В 60–е гг. стало возможно и возрождение мейерхольдовской традиции в театре, что и было осуществлено в 1964 г. с созданием Театра драмы и комедии на Таганке. Режиссер театра Ю. Любимов отдавал такую дань символизму, что десятилетием ранее был бы немедленно уволен за формализм. Но «застой» требовал от художника только лояльности, и если театр собирал публику, то есть был «понятен народу», чиновники довольно кивали, глядя, как Таганка издевается над Керенским во славу Великого Октября.

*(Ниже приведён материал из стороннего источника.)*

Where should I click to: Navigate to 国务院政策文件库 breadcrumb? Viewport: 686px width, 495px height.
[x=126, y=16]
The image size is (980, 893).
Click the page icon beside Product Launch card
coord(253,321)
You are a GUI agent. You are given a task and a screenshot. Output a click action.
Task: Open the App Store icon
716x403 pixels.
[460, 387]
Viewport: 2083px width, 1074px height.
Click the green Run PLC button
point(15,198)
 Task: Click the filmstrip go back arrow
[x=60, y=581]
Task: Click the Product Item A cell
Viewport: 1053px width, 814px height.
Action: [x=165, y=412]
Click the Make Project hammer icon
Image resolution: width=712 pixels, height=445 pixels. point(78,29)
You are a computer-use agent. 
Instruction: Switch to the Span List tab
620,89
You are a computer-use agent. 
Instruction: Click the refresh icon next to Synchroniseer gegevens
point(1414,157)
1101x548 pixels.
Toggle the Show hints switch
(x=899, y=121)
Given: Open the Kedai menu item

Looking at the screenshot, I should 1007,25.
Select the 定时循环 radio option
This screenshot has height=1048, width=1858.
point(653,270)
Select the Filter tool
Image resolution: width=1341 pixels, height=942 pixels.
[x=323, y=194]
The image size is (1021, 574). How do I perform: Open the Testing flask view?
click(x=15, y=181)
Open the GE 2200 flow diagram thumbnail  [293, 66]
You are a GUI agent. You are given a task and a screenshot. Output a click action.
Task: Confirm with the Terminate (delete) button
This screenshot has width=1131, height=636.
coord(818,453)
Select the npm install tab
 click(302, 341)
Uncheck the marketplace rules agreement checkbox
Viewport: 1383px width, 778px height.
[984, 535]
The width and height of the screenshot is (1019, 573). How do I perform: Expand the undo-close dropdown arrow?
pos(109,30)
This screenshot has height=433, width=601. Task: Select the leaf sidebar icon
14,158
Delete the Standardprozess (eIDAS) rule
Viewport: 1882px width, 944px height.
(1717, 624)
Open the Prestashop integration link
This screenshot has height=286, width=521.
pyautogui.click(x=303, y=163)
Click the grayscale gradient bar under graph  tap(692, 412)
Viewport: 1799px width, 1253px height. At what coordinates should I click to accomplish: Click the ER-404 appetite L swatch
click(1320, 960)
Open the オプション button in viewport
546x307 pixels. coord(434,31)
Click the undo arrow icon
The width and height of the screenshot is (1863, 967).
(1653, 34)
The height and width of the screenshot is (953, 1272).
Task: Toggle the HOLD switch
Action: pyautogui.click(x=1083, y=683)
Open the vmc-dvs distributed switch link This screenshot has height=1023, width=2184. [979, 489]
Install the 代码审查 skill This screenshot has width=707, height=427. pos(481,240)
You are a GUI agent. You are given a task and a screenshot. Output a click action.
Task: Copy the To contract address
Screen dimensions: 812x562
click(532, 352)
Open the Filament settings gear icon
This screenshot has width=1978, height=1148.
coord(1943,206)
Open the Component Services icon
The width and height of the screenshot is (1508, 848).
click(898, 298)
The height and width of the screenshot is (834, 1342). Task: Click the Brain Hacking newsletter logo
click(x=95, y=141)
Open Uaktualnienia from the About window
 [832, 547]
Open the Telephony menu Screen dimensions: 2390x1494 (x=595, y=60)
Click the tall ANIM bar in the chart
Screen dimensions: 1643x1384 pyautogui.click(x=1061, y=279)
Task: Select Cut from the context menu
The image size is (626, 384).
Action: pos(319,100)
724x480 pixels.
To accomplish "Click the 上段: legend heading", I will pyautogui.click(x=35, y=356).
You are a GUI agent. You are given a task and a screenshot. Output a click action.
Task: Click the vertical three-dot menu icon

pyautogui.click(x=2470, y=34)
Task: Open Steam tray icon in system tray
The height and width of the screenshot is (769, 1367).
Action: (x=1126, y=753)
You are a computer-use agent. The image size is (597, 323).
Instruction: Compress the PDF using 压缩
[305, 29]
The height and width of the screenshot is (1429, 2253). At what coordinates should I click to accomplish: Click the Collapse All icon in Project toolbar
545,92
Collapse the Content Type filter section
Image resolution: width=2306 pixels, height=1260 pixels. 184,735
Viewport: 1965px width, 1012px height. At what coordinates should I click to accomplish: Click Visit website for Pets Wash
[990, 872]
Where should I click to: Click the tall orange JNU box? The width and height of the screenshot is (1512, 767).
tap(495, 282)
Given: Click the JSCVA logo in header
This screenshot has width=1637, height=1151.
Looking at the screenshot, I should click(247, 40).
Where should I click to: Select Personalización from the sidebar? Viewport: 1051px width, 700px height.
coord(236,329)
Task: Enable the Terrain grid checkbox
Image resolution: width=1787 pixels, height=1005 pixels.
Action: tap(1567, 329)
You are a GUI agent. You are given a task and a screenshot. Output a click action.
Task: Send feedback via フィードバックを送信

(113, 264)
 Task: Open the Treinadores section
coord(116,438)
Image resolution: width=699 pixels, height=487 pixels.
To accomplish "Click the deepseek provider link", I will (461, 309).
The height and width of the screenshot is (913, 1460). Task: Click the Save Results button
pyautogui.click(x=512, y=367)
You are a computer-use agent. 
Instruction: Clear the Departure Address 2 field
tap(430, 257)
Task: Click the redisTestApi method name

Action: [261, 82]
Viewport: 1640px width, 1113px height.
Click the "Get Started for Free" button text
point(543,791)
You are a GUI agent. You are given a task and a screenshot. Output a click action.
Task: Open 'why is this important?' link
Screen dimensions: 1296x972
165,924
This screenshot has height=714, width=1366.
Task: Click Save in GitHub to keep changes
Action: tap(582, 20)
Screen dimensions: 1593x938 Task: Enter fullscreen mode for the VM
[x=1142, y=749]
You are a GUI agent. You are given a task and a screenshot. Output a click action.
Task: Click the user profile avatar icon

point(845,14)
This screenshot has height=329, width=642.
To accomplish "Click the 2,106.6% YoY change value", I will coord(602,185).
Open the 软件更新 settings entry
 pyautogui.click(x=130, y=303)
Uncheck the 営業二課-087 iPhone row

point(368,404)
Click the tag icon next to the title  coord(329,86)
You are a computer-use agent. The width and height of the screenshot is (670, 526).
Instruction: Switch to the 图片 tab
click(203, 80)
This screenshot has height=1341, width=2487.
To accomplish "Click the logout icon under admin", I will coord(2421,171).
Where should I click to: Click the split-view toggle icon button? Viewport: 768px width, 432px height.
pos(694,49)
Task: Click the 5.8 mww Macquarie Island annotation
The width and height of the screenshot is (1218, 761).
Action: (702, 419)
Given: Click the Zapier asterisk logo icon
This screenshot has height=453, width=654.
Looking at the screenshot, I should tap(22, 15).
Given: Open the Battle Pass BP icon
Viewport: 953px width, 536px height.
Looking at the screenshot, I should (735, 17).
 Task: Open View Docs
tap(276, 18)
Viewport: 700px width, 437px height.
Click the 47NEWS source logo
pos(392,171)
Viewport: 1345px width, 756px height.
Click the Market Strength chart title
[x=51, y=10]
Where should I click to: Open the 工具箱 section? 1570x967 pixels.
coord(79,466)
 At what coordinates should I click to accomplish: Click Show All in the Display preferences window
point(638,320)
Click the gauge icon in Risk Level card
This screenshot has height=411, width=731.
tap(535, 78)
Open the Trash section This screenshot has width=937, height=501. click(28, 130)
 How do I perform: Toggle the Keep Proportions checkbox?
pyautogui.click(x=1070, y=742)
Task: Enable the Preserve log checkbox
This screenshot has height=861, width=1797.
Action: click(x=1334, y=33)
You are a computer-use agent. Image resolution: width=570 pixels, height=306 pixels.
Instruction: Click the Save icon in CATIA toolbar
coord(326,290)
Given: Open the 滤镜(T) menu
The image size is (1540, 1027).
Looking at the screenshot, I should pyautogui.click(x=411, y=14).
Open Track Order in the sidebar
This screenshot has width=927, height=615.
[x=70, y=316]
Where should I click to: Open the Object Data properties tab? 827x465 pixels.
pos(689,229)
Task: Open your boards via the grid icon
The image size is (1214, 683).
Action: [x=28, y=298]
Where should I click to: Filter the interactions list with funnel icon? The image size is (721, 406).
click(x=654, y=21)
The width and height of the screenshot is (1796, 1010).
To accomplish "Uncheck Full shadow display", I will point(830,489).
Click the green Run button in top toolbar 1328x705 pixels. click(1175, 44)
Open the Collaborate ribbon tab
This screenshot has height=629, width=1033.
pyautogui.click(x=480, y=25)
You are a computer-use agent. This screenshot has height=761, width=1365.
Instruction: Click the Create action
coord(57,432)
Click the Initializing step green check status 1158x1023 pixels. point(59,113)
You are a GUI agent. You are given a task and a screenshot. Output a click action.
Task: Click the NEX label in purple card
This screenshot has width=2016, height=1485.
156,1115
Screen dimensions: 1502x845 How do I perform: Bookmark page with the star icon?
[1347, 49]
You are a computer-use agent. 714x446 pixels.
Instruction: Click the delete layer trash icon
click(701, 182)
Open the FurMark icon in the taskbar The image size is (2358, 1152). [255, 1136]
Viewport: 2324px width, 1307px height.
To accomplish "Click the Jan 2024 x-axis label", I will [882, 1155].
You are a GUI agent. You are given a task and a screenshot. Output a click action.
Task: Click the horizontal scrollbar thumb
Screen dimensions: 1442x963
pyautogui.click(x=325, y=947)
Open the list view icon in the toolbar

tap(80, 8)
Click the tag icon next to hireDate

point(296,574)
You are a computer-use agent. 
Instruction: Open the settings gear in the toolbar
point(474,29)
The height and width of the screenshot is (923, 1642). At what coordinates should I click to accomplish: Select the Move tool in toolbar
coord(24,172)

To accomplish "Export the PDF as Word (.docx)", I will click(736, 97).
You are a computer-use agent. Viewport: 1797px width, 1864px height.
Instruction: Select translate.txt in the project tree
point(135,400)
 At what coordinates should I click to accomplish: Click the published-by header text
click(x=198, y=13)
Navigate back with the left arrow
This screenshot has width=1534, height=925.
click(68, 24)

Позднее деятели культуры сочли свое положение достаточно прочным, чтобы позволять себе иногда «идеологические диверсии», призванные радикализовать интеллигенцию. Примером тому был инцидент, произошедший во время посещения московским первым секретарем В. Гришиным театра на Таганке. Начало спектакля «Пристегните ремни» немного задержалось, так как Гришин и Любимов обсуждали работу театра. Дальнейшее Гришин описывает так: «В семь часов я встал и сказал, что мы идем на спектакль. Хозяева нас повели не через дверь, расположенную ближе к сцене, а через дверь в середине зрительного зала, чтобы мы прошли мимо рядов кресел, где сидели зрители. Спектакль начинался так: открытая сцена представляла салон самолета. Пассажиры сидят в креслах. Вылет самолета задерживается, так как опаздывает какое–то «начальство», и вот в это время нас ведут в зрительный зал, и мы оказываемся как бы теми «бюрократами», по вине которых задерживается вылет самолета. Зрительный зал громко смеется, раздаются аплодисменты… Мы просмотрели спектакль до конца. После его окончания зашли в кабинет Ю. Любимова. Он извинялся за происшедшее, говорил, что его подвели и т.п.»[374].

Такое балансирование на грани диссидентства делало саму эту грань довольно зыбкой. Начав думать «инако», «либералы» начинали «инако» действовать, «подставлять подножки» своим «благодетелям». Система начинала отторгать «заигравшихся», и они искали опоры в «мировой цивилизации», позволяя себе все большую откровенность во время зарубежных поездок. Часто это заканчивалось лишением советского гражданства. С Ю. Любимовым это случилось в 1984 г., хотя острые публичные конфликты с властями происходили и раньше. В 1977–1978 гг. Любимов подвергся серии нападок в официальной печати. В 1981 г. разразился скандал из–за отказа властей санкционировать спектакль, посвященный памяти Высоцкого. Любимову удалось добиться «разовых» выходов спектакля. Если бы процесс радикализации его позиции происходил медленнее, то уже через год–другой он вместе с другими «шестидесятниками» оказался бы «прорабом Перестройки».